The urge to leave each in the local lockup was hard to resist.


It's disconcerting to get a call in the middle of the night, reaching for a hotel phone that wakes you from a deep slumber, knowing whatever it is, it can't be good. It never is. But I guess I gained knowledge that couldn't be obtained any other way.


I learned that local law enforcement typically requires a cash bond to release said offender from jail - and in some states (Alabama) you must be a resident in order to post the bail. It's amazing what you become versed on as a college track coach - information not taught at any TF clinic.


Even worse (hmm...well) to have someone pounding on your door at 2:21am, tipping my head and peeking through the opening in boxers and a t-shirt, a police officer standing beside a male and female on your team, explaining he caught the them in flagrante delicto (look it up) at a park across the street from the hotel.


But you never said we couldn't...


Other than NO ALCOHOL, I didn't have specific guidelines regarding appropriate and inappropriate activities during an official or unofficial recruiting visit. My mantra was use your good sense - don't do anything that is iffy. Keep it within bounds.

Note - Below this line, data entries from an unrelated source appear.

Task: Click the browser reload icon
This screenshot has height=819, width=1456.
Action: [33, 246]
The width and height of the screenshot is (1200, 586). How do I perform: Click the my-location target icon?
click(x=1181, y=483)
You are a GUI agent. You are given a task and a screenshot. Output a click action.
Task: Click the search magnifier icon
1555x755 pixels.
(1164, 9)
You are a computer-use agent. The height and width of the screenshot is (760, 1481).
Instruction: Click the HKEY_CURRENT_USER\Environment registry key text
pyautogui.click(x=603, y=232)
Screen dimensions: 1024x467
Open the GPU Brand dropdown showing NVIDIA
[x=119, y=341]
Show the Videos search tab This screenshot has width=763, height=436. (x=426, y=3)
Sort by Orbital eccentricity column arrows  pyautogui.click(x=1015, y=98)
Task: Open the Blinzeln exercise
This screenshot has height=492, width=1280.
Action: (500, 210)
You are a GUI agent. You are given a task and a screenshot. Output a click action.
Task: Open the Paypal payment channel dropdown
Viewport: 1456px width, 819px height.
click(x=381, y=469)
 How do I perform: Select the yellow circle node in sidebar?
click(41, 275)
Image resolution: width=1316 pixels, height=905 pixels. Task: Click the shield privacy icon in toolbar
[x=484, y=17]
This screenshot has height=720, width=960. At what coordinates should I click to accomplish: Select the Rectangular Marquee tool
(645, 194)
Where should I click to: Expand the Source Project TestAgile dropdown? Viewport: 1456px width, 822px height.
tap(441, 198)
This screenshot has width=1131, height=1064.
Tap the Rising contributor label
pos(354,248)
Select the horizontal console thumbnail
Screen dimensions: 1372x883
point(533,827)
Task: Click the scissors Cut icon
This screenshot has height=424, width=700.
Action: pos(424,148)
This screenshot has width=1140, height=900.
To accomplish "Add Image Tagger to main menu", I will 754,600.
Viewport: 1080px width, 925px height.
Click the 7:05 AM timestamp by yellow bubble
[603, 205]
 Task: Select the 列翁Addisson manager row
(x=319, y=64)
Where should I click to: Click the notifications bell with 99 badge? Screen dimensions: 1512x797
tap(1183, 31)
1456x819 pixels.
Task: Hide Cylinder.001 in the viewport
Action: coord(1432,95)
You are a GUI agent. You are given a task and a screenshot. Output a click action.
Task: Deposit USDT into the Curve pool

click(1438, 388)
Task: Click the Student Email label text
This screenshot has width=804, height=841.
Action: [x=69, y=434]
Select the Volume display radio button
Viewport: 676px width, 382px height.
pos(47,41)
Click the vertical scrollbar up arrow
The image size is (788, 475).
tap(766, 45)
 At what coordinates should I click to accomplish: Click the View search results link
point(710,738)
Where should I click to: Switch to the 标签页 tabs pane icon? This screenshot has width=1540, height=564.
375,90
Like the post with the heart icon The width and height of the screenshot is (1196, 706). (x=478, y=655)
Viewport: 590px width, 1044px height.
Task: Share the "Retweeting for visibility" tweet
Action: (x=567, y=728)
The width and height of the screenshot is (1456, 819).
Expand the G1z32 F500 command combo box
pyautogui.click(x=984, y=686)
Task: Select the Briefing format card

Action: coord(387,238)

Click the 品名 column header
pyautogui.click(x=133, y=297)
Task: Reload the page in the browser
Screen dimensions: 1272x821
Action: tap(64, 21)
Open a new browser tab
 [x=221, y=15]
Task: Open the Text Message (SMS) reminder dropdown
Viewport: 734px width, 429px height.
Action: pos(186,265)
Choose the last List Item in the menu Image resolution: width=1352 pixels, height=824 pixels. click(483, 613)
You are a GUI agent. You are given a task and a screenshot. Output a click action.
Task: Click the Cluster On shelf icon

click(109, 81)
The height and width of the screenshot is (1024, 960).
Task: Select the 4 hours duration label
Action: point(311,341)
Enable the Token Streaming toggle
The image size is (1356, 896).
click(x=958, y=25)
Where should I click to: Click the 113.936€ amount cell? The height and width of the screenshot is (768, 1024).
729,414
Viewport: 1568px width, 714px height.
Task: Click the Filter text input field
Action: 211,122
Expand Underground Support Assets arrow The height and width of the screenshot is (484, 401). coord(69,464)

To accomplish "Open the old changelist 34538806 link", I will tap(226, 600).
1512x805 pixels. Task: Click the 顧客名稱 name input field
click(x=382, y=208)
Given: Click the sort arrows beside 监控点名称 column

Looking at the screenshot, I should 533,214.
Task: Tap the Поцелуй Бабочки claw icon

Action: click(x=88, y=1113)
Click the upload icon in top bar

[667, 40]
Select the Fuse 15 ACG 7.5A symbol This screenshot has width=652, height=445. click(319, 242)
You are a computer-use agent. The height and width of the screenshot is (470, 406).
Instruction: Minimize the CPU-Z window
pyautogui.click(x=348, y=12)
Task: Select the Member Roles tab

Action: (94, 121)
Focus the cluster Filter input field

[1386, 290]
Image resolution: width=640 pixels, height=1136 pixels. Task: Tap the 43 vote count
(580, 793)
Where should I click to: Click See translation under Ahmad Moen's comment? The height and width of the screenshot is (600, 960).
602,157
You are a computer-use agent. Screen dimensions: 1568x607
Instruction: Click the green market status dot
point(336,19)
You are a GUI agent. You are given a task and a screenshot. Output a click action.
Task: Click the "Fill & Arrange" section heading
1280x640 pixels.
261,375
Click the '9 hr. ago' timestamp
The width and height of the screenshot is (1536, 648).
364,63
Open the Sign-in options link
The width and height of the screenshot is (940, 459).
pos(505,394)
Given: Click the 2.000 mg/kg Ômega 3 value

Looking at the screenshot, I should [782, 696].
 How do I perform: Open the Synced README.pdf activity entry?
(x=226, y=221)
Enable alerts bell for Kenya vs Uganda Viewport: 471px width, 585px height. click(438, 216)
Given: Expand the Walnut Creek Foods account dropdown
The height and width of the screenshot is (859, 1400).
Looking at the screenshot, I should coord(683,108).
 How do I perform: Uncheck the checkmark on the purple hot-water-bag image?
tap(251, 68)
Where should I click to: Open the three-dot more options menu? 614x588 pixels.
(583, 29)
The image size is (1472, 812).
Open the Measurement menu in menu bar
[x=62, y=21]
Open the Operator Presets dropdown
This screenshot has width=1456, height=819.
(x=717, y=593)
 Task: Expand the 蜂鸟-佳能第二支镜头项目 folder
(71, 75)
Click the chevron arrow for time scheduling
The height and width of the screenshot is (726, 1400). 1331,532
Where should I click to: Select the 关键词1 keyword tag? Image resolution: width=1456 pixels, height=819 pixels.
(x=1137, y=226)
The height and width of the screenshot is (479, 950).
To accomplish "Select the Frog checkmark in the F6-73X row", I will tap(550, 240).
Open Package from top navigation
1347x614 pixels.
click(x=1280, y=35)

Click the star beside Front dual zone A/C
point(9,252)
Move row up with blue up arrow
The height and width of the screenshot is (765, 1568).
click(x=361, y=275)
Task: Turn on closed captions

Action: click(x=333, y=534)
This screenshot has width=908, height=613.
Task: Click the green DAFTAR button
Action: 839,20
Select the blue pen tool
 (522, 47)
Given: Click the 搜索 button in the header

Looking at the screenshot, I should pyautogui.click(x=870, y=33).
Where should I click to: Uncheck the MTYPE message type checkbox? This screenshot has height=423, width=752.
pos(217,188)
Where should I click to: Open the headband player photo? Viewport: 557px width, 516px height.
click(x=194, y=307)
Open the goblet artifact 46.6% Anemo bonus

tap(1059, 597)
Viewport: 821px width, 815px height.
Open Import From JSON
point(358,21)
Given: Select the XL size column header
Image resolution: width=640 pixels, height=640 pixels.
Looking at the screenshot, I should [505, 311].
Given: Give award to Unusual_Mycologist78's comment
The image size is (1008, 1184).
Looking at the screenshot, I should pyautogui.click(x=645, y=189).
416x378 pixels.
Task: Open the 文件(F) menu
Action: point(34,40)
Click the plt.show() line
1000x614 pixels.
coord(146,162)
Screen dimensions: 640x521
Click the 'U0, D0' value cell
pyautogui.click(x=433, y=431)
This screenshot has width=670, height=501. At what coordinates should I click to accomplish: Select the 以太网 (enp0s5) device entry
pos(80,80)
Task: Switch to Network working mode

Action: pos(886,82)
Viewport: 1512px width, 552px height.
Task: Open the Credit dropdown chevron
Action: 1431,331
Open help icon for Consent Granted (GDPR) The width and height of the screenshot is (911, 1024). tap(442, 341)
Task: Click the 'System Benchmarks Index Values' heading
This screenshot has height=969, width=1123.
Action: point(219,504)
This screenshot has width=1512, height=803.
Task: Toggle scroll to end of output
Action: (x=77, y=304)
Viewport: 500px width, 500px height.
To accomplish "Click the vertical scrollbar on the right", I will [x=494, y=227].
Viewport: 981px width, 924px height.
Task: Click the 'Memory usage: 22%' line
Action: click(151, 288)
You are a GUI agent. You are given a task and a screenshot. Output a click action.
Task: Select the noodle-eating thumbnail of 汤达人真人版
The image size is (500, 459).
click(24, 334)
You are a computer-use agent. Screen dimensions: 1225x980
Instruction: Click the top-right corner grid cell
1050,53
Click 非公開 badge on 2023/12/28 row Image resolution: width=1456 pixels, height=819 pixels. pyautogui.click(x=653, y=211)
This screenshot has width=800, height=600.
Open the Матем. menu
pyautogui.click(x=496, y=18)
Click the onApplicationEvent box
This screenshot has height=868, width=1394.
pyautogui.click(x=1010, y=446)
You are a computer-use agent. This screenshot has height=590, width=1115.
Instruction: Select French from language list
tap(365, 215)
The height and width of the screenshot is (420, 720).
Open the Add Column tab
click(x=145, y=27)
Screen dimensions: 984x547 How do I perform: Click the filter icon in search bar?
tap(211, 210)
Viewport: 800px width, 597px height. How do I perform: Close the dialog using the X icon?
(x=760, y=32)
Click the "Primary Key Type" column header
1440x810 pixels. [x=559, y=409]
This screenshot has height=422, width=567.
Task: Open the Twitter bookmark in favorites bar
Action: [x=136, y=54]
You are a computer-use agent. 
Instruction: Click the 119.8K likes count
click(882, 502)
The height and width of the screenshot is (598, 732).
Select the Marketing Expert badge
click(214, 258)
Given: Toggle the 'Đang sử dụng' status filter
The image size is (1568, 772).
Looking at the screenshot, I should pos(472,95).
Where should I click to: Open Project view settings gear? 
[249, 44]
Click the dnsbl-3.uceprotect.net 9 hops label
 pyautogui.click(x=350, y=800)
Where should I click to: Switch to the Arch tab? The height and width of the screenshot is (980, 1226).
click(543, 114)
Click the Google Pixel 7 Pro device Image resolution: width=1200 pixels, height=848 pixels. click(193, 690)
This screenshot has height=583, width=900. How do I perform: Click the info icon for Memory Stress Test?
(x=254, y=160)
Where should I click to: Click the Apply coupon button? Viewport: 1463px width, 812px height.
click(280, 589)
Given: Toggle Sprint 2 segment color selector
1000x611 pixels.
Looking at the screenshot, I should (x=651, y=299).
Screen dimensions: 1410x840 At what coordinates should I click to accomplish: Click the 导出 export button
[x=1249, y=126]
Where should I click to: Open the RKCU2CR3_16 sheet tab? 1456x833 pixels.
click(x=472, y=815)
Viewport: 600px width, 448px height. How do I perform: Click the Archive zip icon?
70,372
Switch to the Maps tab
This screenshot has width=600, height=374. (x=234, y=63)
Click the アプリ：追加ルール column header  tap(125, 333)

So when athletes on the team came up with this idea for a recruiting visit the bells and whistles should have gone off. The guys located a fake ID for a 17-year old HS runner, the plan to take him to an Indiana (can you believe you only have to be 18?) strip club, providing the recruit with cash for a "special dance" that evening, well...WTF! That was way out of bounds. And even out of the state!


I guarantee I didn't learn about this until years later.

Yet I probably shouldn't have been so surprised about the arrests...or the ahem...it's not as if my generation was innocent. That I hadn't walked into a bedroom where my college roommate and a female were...well they were both making lots of noise.


Or that my teammate was arrested for streaking through a house party, sprinting out the front door in front of a police car (amazing timing!) yet eluding them for more than a mile with his speed. But eventually he was forced to sit naked in the back of the cruisier (yuk) on the way to jail after they spotted him hiding behind a bush. He didn't blend into the background.


Cops told coach Cretzmeyer that they couldn't have caught my teammate if he'd just continued running - that his conditioning far exceeded their ability to coral him. The "perp" was bailed out of jail early Sunday morning, Cretz chalking it up to youthful enthusiasm, concocting a pithy one-liner for Monday's Daily Iowan newspaper.


"I just wish he had run that hard at our meet on Saturday!"


After all these experiences, maybe I should have added "no bail money provided" to the list of rules but I didn't want to nourish demented behavior by my athletes. They would have only taken it as a challenge.


Plus, we would probably have gotten in trouble with the athletic director if he found out we posted a cash bond for athletes in years past - it's probably an NCAA violation!